Les fondements de la solution dégagée sont encore à cerner précisément, mais l’un d’entre eux mérite déjà l’attention. En effet, au-delà du débat sur l’articulation entre le contrat et l’accord collectif de travail, entre ce que l’un peut avoir de plus favorable que l’autre ou de l’autorité que le premier devrait avoir sur le second, on retient que la modification identifiée par les juges est celle du « mode de détermination des heures supplémentaires », érigé en un élément essentiel du contrat insusceptible de modification sans l’accord du salarié.

Bien loin de l’esprit du travail commandé, qui conduit notamment à considérer que, sauf abus, la réalisation d’heures supplémentaires devrait être réclamée pour ouvrir droit à paiement au taux majoré qui leur est applicable, la Cour de cassation semble presque instituer un véritable droit à heures supplémentaires, que le salarié devrait pouvoir effectuer sans qu’elles ne lui soient supprimées. Cela est nouveau.

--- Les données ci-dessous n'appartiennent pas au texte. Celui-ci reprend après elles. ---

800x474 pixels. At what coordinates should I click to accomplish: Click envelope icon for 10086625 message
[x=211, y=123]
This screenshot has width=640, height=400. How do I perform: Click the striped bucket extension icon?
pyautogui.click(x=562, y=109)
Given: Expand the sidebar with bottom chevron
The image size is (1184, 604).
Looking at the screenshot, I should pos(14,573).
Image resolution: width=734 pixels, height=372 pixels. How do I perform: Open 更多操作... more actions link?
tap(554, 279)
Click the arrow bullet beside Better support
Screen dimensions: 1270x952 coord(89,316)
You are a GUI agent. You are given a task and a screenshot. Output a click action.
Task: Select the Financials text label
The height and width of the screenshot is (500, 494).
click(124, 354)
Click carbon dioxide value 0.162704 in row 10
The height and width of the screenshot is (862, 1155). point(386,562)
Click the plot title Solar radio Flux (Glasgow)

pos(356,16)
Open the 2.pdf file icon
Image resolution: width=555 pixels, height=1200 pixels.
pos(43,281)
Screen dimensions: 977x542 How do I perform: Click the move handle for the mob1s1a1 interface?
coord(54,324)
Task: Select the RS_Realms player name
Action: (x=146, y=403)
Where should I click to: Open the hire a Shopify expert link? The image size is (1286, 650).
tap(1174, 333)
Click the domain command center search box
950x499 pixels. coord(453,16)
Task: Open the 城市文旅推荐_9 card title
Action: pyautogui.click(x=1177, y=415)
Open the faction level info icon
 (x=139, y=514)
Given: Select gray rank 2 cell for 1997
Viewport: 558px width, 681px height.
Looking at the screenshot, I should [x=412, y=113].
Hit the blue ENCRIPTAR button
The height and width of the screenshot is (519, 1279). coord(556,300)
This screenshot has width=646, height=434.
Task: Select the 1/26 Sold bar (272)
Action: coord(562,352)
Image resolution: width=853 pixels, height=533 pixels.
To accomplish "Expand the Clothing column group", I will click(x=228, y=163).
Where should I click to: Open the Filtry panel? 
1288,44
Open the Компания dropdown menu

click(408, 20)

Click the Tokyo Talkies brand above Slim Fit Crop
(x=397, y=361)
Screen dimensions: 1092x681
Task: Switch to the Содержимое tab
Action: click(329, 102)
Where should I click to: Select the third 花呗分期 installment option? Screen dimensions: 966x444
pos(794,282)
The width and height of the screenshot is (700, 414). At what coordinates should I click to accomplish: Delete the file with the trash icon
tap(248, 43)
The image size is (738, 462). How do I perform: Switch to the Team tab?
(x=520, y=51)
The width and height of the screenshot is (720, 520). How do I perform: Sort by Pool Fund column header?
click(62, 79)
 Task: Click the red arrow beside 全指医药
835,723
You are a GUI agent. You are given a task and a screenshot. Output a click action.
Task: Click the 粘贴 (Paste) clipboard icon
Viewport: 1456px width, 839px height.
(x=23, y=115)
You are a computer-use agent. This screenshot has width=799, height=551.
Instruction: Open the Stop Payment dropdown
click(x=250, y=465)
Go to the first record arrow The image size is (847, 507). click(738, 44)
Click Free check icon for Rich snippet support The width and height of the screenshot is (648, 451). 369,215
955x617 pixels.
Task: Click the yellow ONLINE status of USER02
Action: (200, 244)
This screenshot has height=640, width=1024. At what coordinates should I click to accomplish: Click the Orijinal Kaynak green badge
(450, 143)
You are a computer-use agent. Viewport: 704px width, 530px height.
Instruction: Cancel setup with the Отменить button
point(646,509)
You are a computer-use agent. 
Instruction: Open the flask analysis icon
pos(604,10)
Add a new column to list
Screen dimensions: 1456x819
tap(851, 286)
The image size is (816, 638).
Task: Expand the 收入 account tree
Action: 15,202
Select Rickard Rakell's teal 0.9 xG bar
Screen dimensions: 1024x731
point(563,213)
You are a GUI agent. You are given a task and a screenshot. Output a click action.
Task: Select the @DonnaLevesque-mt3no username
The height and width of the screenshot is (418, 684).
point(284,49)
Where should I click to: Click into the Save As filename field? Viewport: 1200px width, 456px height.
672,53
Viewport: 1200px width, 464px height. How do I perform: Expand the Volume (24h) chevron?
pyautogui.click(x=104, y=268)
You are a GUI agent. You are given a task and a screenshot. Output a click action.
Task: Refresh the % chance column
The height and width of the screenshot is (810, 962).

Mais si les fondements de l’arrêt sont incertains, ses conséquences pratiques sont considérables. En premier lieu et au plan individuel, cette solution n’ouvre-t-elle pas la porte à des revendications en cascade d’heures supplémentaires, voire d’indemnités pour travail dissimulé, voire encore de prises d’acte de rupture de contrats de travail ou de demandes de résiliation judiciaire, émanant de salariés qui n’auraient pas donné leur accord express à l’application d’une accord de modulation ? Nul doute que la rédaction des contrats de travail, dont certains auraient ménagé la possibilité d’une modulation, sera âprement discutée quand viendra le temps du contentieux.

Sur un plan collectif, la mise en place d’accords de modulation conserve-t-elle un intérêt, dès lors qu’à la négociation collective succédera la quête des acceptations individuelles des salariés concernés, dont les seuls refus ne pourront servir, selon une règle bien établie, de motif de licenciement ? Celui-ci ne pourra semble-t-il être qu’économique, pour autant qu’on parvienne à l’identifier, ce qui est loin d’être acquis. En théorie, seules des situations, dans lesquelles la mise en place de la modulation est un impératif organisationnel indispensable à une réorganisation de l’entreprise rendue nécessaire par sa situation économique, semblent recevables. En pratique, il n’est pas certain qu’une telle preuve soit simple à établir.

Enfin et surtout, ainsi que l’ont exprimé discrètement certains membres d’organisations syndicales de salariés, la solution pose la question de l’autorité, si ce n’est de l’utilité, des conventions et accords collectifs de travail. Instaurer leur prééminence dans la création de la norme de droit du travail est pourtant essentiel, ne le perdons pas de vue.

Laurent Guardelli, avocat à la cour, au cabinet Field Fisher Waterhouse LLP, membre d’Avosial, le syndicat des avocats en droit social.